-- Data to use follows --
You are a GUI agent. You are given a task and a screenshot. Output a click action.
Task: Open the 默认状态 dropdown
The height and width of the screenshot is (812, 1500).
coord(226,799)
-- Data to use concluded --
-- Data to use follows --
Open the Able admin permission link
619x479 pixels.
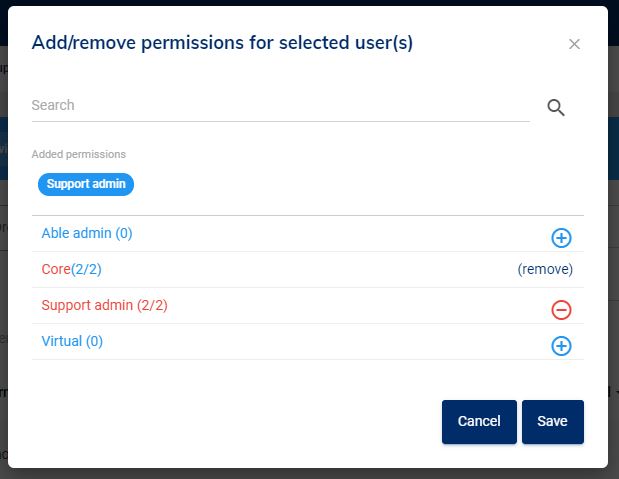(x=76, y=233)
-- Data to use concluded --
Directions →
From the listing above, pick out every line containing "Open".

Result of the task →
Task: Open the 默认状态 dropdown
Open the Able admin permission link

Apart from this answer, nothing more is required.